• Belge bölümü:
□ □ □

Özlenen Rehber Dergisi

158.Sayı

Cehrî Zikir ve Delili

Şimdi gelelim, cehrî zikirlerde söylenen ’Meded yâ Geylânî’ gibi ifadelerin İslamî prensiplerle çelişip çelişmediğine... Yukarıdaki bilgilere bağlı olarak şunları ekleyebiliriz: Zikir için toplanan cemaat, ibadet maksadı ile toplanmıştır. Cehrî olarak Cenâb-ı Hakk’ı zikrederken bir kişinin ’Meded yâ Geylânî’ diyerek şirk koştuğu kanaatine varanların bu kanaati yanlıştır. Çünkü bu sözü söyleyen şahıs, ilâhî feyzin, ruhunda aksiyonlaşmasını istemekte, o feyz-i ilâhîyi sadrında bulamayınca da vesîle yolu ile (bir evliyâullahın vesîlesi ile) ilâhî feyze kavuşmaya çalışmaktadır. O kişinin çırpınışı, bu hali bulamadığındandır. Demek ki, bu manevi ihtiyacından dolayı, Allah rızası için sevdiği bu velîyi arzu ettiği hale kavuşmak için vesîle etmektedir. Bu ise caizdir ve sünnet-i Rasûlullah’ tır.

□ □ □

• Veri satırları:
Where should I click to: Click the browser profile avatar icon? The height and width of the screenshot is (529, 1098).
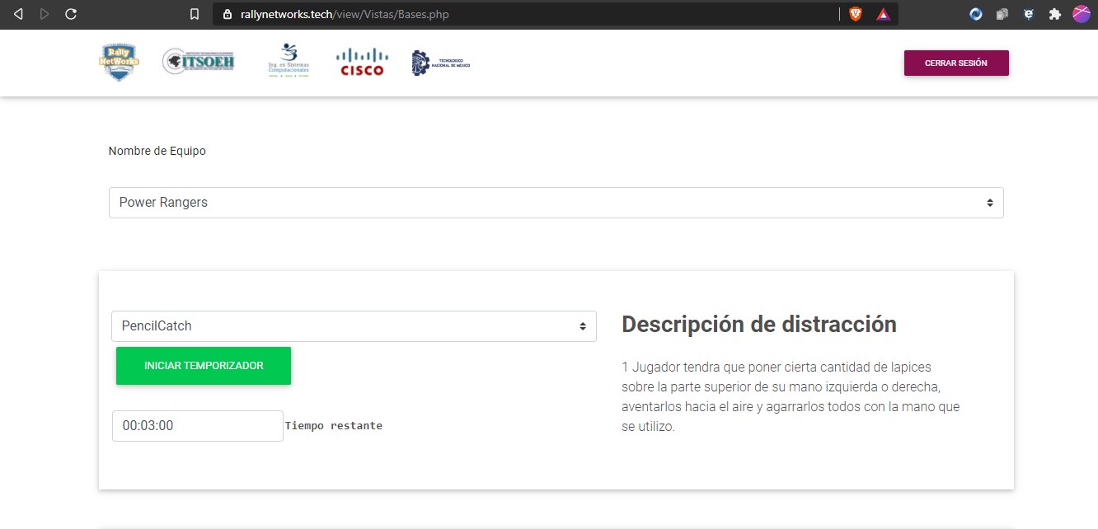click(1081, 14)
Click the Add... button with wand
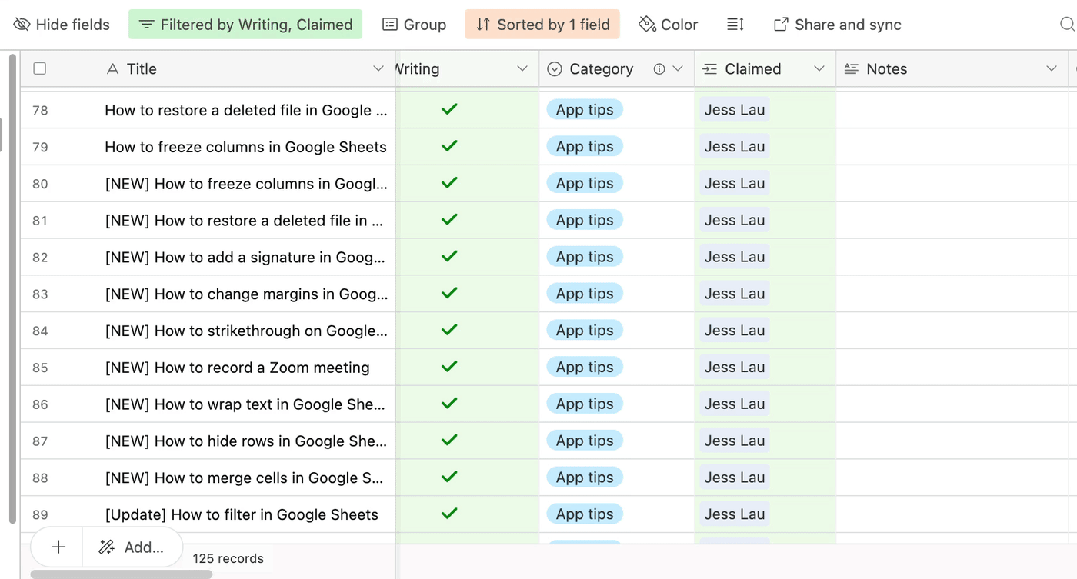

□ □ □

• Görev yönergesi:
Şu ifadelerin cehrî zikir metniyle uyuşup uyuşmadığını belirtin; her biri için evet ya da hayır deyin ve metindeki belirleyici sözleri aynen alıntılayın: 1. Zikir için toplanan cemaat ibadet amacıyla toplanmıştır. 2. 'Meded yâ Geylânî' diyen kişi şirk koşmuş olur. 3. Bir velîyi vesîle etmek caiz değildir.

• Alıştırma yanıtı:
1. Evet: "Zikir için toplanan cemaat, ibadet maksadı ile toplanmıştır."
2. Hayır: "bir kişinin ’Meded yâ Geylânî’ diyerek şirk koştuğu kanaatine varanların bu kanaati yanlıştır."
3. Hayır: "Bu ise caizdir ve sünnet-i Rasûlullah’ tır."